Whatever's hooked on the line tugs on the string harder, and out of desperation and rage but mostly just pure panic, Kakashi pulls.

"Nope, not this, not this, or this," Shisui mutters. Obito looks on, wide-eyed, as his older cousin clicks on picture after picture of gravure models. "Oh, here she is!" Shisui proudly shows Obito a picture of a bikini-clad girl holding a volleyball. She has pink hair, green eyes, pale skin and small facial features...and a bust that rivals Senju Tsunade's.

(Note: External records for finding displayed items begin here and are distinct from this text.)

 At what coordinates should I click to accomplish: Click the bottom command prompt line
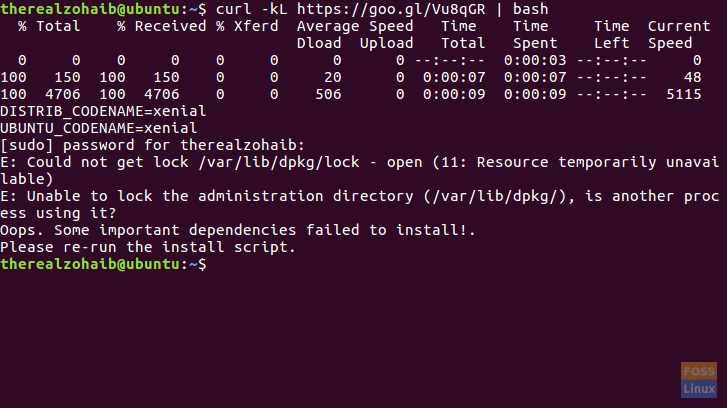(103, 264)
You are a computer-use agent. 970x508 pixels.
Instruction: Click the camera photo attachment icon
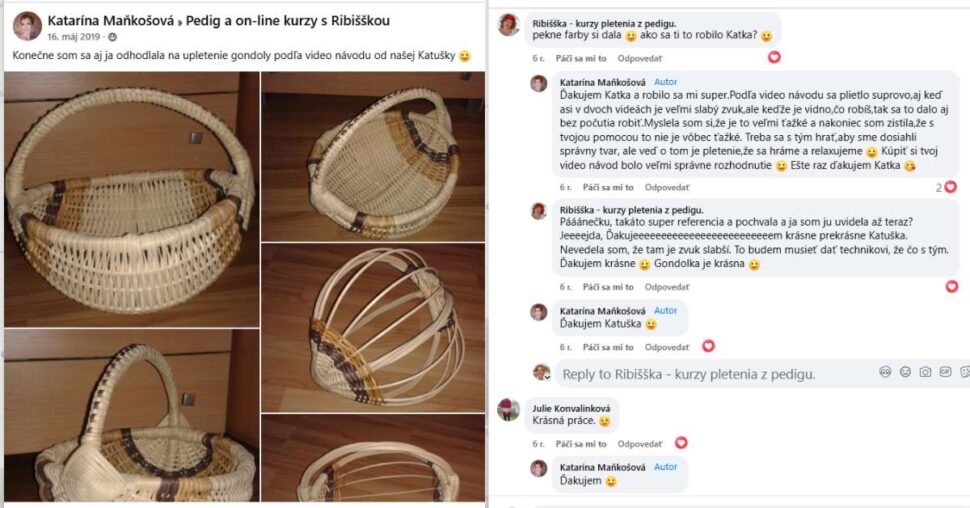pos(925,372)
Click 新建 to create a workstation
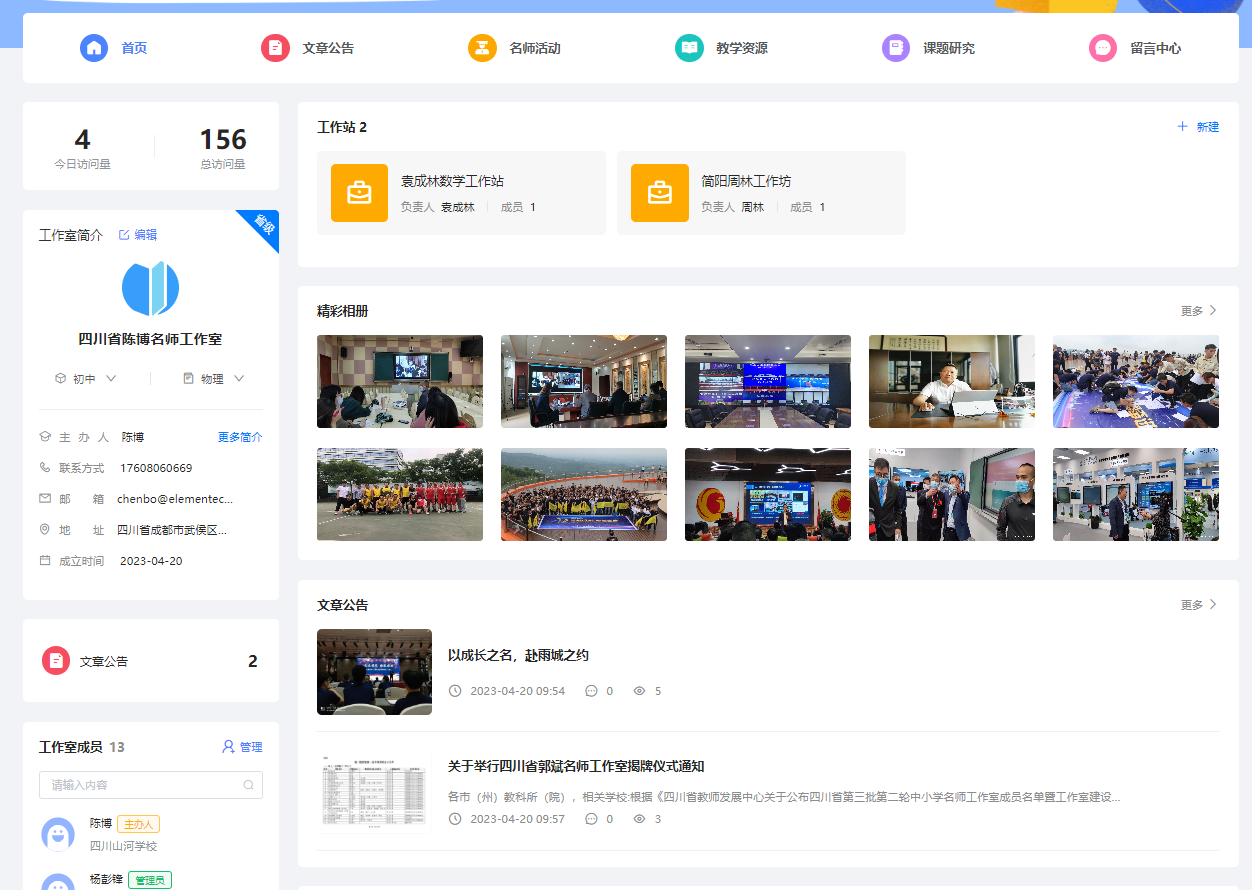 tap(1198, 127)
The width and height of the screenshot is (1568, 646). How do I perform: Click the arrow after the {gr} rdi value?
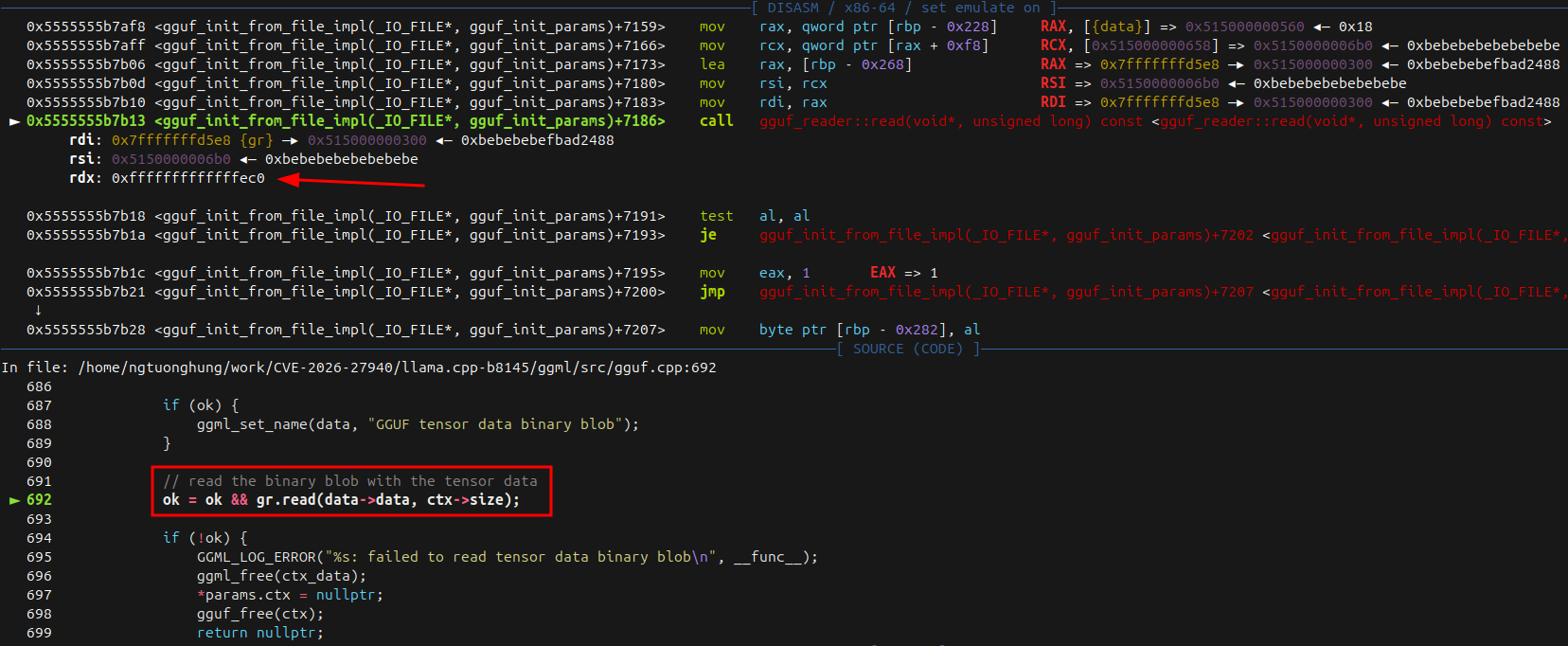pos(290,140)
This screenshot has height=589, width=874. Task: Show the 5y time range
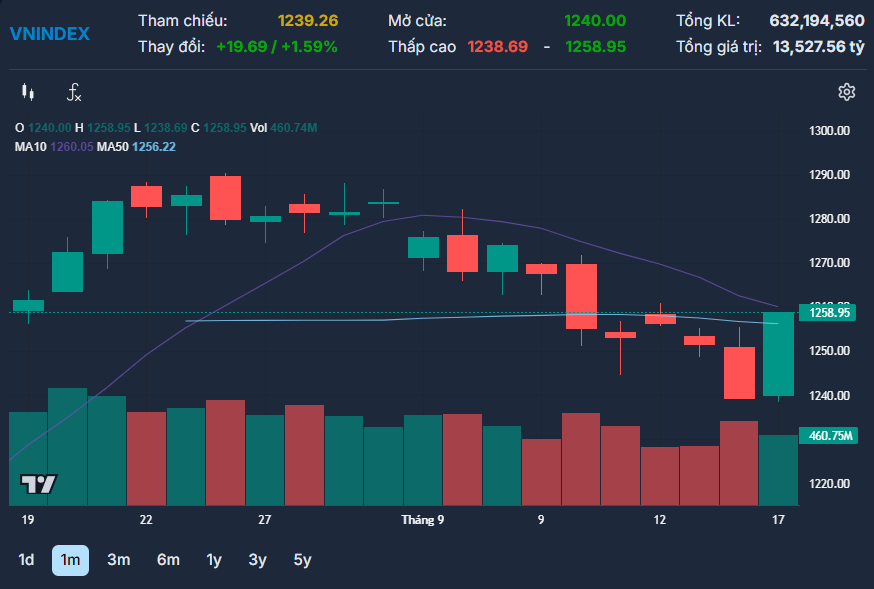(x=302, y=559)
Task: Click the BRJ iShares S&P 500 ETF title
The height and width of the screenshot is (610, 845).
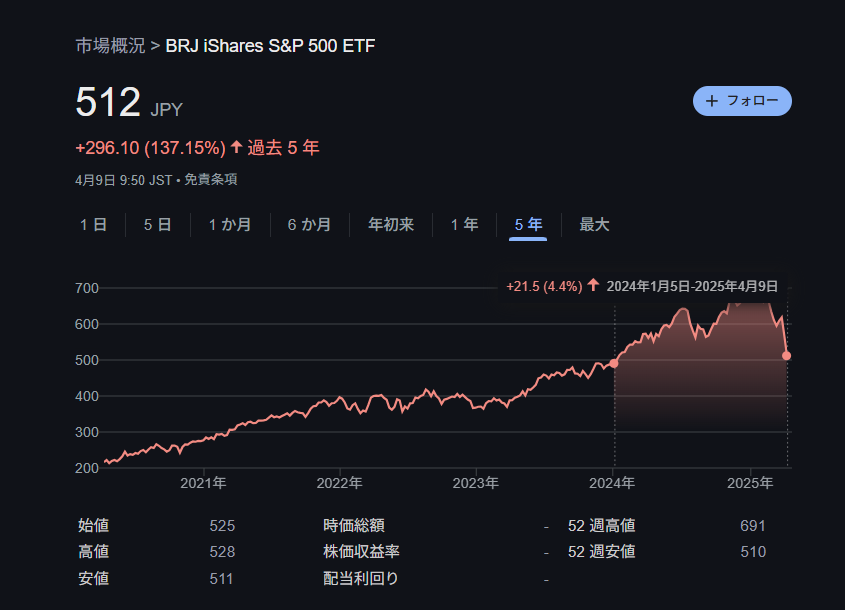Action: (x=270, y=46)
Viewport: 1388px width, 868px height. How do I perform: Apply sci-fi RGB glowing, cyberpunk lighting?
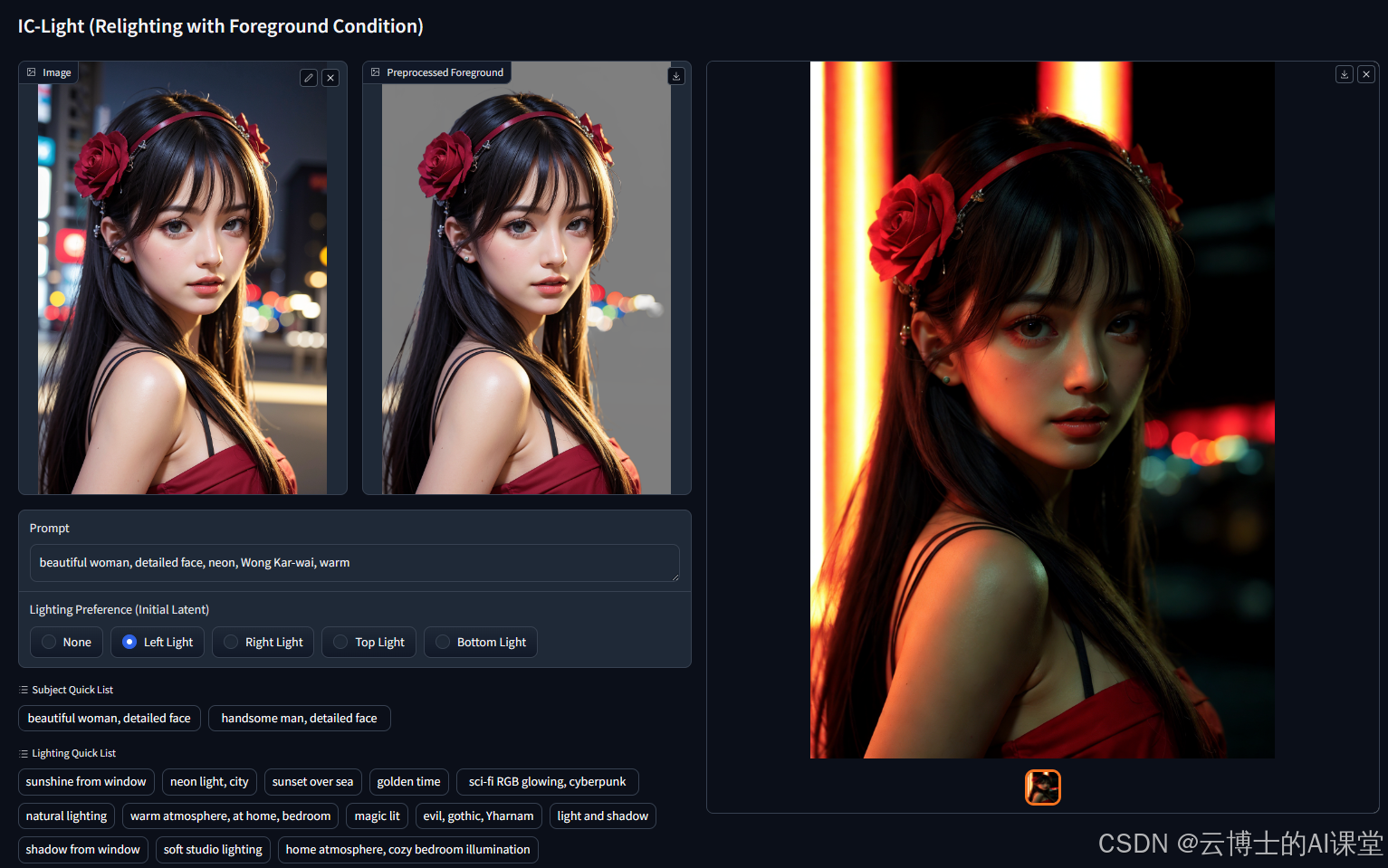pyautogui.click(x=547, y=781)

She's definitely not Haruno Sakura.

"I'll show you more of Megumi-chan's pictures later," Shisui whispers conspiratorially. "But seriously, if Kaka-chan's found Megumi-chan in his dad's porno mags, then his old man has some seriously good taste. I wonder if I could borrow some—PFFHTHTH!"

"Nii-san?" Obito, confused, turns around...and sees Shisui bent over, clutching his face. There's a huge fish flopping on the table next to him.

"I can't see anything," Shisui moans, cradling his head. "Heeeeelp."

"Uhhhh, I'll get Kagami oji-san," Obito promises, backing away before hitting something solid. He turns around.

Kakashi, sopping wet, glares back at him.

"So you went through my desk for blackmail material, hmm?" he growls. He cracks a knuckle menacingly, and Obito gulps.

AN: I just re-read this chapter--and realized that this did not go down the way I wanted it to go *face palm*. Edited. Kakashi is not the sexually precocious boy that I made him sound like. oh god oh god oh god im so sorry.